New €450m fund for cheaper SME lending on the way

SBCI has sourced a huge amount of new capital will now be available for smaller Irish businesses...

Hundreds of millions of new capital has been made available to finance additional competitive lending to the country’s small and medium sized businesses.

Newstalk has learned that the Strategic Banking Corporation of Ireland (SBCI) is set to announce today that it has sourced €450m in new funding to meet strong ongoing SME demand for competitively-priced business loans.

The new €450m fund comprises €200m in a long-term loan facility from the Council of Europe Development Bank in Paris and €250m in ten-year loan notes from the National Treasury Management Agency.

These new facilities will strengthen the SBCI’s ability to provide low-cost, flexible loans to Irish SMEs through its eight existing on-lending partners and its pipeline of new partners. It also brings additional diversification to the SBCI’s sources of funding.

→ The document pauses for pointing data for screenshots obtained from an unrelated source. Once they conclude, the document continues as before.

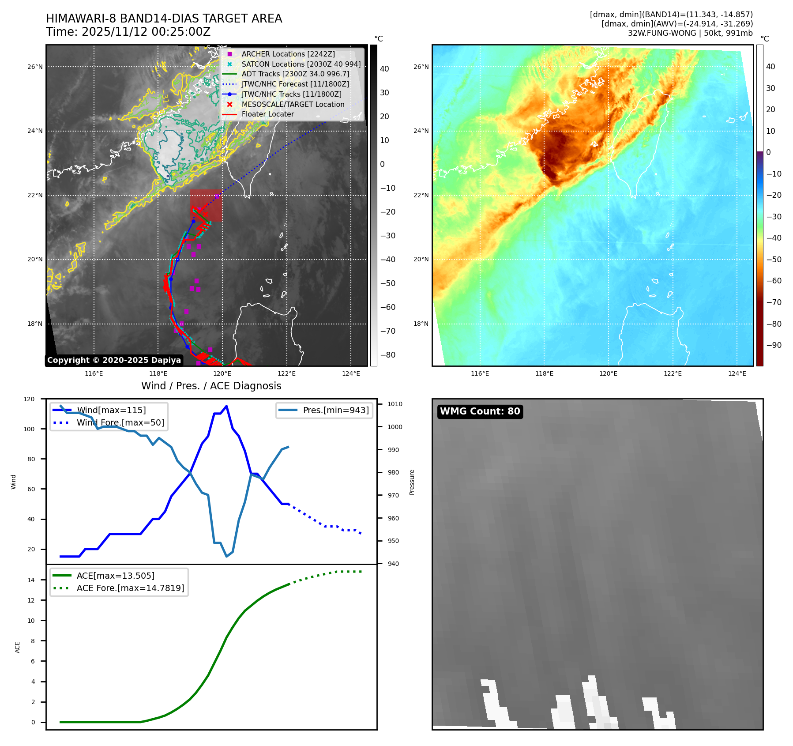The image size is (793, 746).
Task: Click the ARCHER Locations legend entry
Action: tap(288, 54)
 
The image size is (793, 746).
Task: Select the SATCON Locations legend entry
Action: tap(301, 64)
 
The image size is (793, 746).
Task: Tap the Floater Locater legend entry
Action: tap(267, 114)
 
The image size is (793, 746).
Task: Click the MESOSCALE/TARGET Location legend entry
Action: tap(293, 104)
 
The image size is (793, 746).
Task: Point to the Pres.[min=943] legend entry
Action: tap(335, 410)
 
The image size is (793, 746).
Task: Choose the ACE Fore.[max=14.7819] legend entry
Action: tap(130, 588)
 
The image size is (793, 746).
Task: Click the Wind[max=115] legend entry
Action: tap(111, 410)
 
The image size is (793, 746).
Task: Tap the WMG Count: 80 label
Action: tap(480, 411)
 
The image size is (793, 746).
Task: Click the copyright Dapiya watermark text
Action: tap(114, 360)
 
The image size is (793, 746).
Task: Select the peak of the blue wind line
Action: tap(226, 406)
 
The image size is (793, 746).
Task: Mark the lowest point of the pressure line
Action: tap(227, 556)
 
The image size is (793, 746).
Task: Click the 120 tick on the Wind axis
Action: tap(29, 399)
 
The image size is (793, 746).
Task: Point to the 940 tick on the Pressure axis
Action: tap(393, 564)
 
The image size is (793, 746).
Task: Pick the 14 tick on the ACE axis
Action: tap(31, 580)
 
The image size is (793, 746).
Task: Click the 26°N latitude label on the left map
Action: tap(35, 67)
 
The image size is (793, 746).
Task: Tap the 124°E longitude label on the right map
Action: tap(737, 374)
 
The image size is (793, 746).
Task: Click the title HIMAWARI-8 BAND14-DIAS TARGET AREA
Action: tap(164, 19)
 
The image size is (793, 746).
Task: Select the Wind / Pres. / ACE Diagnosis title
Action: tap(211, 386)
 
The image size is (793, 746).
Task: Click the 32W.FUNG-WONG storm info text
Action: tap(690, 33)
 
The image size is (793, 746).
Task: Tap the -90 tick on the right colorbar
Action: tap(774, 345)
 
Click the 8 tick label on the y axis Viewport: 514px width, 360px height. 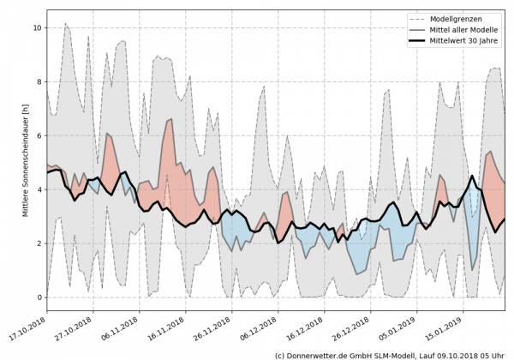point(37,82)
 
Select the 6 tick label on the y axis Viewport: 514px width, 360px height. point(37,136)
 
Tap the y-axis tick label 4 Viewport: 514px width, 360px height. point(37,190)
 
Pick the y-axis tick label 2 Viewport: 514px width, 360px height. point(37,243)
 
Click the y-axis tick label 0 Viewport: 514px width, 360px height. point(37,297)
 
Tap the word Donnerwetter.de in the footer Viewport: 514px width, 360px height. point(321,354)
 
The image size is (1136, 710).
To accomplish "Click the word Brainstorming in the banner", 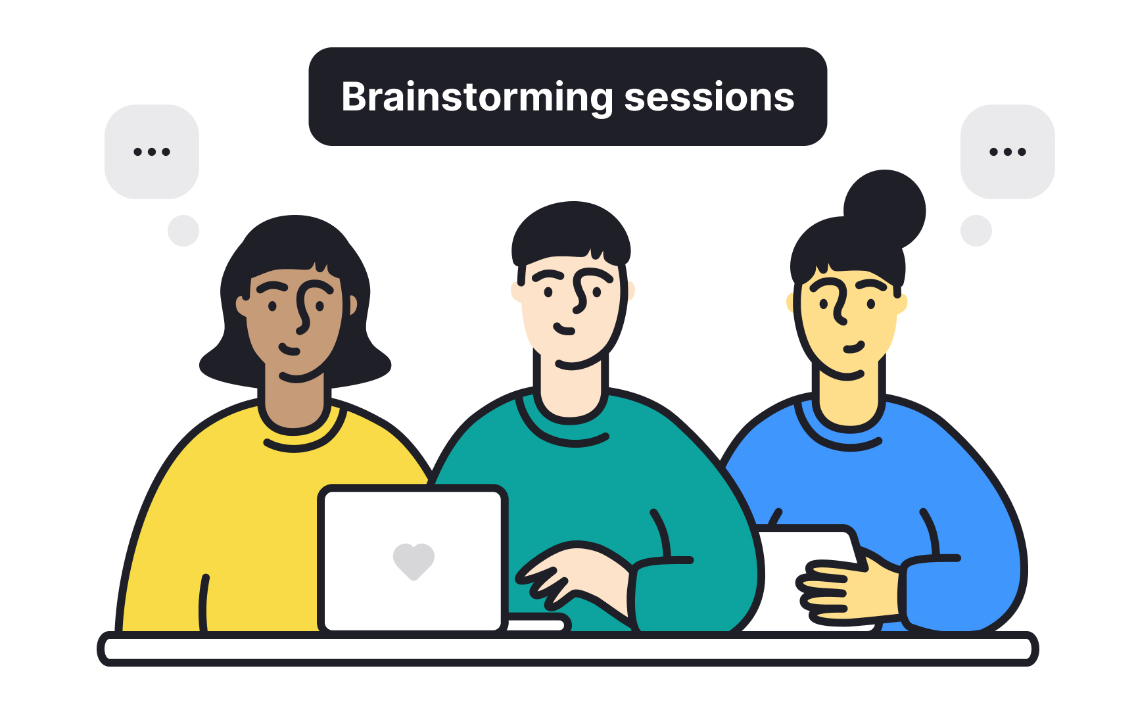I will coord(477,97).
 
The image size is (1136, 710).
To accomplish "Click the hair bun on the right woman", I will coord(885,209).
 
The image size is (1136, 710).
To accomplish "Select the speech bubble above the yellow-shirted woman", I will coord(152,152).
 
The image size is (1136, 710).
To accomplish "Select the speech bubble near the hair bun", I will coord(1007,152).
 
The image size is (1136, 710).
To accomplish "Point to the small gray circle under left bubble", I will coord(183,231).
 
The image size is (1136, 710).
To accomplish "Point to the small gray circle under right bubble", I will coord(976,231).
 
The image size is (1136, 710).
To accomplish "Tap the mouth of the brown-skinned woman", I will coord(289,349).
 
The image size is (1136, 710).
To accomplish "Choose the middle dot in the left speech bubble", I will coord(152,152).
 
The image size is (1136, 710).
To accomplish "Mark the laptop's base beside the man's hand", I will coord(536,623).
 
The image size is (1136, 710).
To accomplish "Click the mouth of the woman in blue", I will coord(853,347).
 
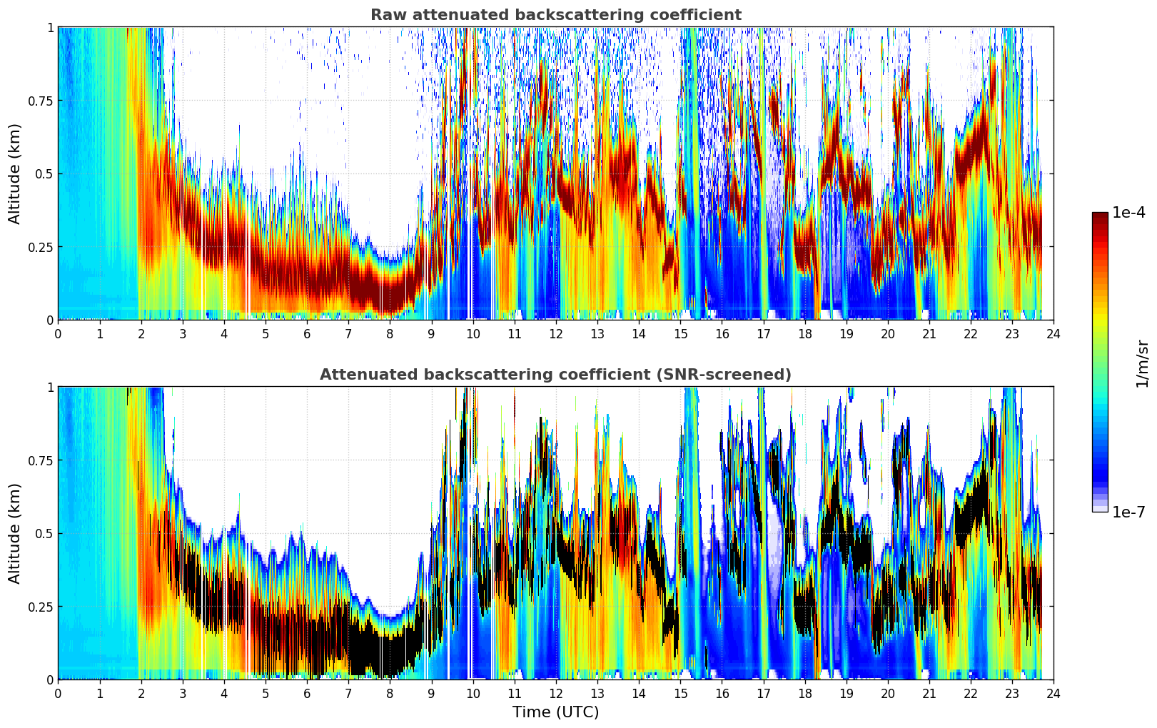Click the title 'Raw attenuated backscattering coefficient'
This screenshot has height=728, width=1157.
tap(555, 15)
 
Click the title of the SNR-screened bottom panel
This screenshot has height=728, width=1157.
tap(555, 375)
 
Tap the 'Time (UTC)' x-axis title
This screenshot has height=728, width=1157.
tap(555, 712)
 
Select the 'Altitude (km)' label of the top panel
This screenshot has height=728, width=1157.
tap(15, 173)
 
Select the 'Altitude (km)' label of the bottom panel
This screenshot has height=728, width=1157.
tap(15, 533)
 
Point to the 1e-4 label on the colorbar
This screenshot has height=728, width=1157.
tap(1128, 213)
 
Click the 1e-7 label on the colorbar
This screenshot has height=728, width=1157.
tap(1128, 512)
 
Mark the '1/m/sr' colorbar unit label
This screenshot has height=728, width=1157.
tap(1142, 363)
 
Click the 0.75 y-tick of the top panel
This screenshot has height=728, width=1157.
tap(40, 101)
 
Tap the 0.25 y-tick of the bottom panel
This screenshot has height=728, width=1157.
tap(40, 607)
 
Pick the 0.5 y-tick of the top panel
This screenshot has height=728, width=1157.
tap(44, 174)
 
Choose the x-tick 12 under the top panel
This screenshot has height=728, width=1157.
tap(555, 334)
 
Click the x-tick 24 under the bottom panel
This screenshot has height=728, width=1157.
tap(1054, 694)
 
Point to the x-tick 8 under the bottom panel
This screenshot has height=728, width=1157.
tap(390, 694)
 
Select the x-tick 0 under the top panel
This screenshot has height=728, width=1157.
tap(58, 334)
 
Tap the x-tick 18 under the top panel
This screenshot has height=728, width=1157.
tap(804, 334)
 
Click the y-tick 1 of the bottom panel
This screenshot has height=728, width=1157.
tap(50, 388)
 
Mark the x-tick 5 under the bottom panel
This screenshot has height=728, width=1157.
tap(266, 694)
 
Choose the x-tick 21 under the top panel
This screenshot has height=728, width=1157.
tap(929, 334)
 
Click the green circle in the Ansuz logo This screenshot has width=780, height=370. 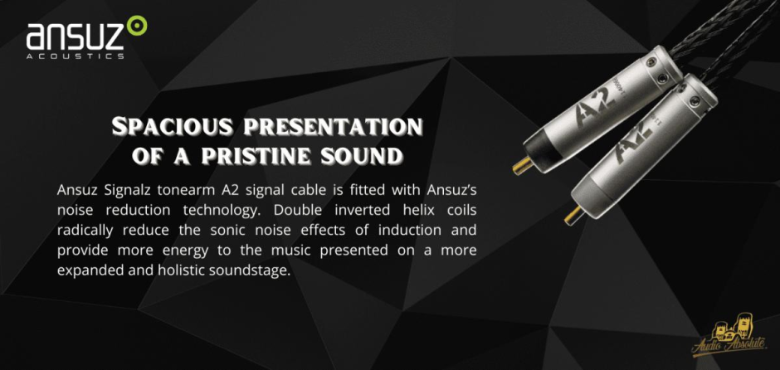click(x=136, y=26)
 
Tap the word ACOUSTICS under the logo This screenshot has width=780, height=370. click(x=76, y=56)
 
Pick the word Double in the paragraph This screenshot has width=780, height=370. click(x=290, y=209)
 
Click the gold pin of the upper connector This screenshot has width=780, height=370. click(x=522, y=166)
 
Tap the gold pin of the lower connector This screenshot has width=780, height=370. click(x=574, y=216)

The SBCI was established by the Government in late 2014 with an initial fund of €800m provided by the European Investment Bank and German development bank KFW.

Those funds have since been more than committed, and in the majority of cases drawn down through a range of eight different banks and non-banking financial institutions with whom the SBCI has entered agreements to provide loans to SMEs at lower than their standard rates.

SBCI lenders offer lower cost, longer term loans across a range of products including working capital, investment, agri-finance, invoice finance, fleet finance and leasing. On average, SMEs receive a discount of 1.5% on market rates for these loans.

SBCI CEO Nick Ashmore said: 

"We succeeded earlier this year in committing all of the €800 million that was made available to us when we began operations 2 years ago. Our new funding arrangements will allow us to support even more SMEs and bring even greater competition to the SME lending market.

"We have demonstrated that we are an effective conduit for a range of EU supports to the Irish economy, which has enabled the SBCI to source further funding from international and domestic sources."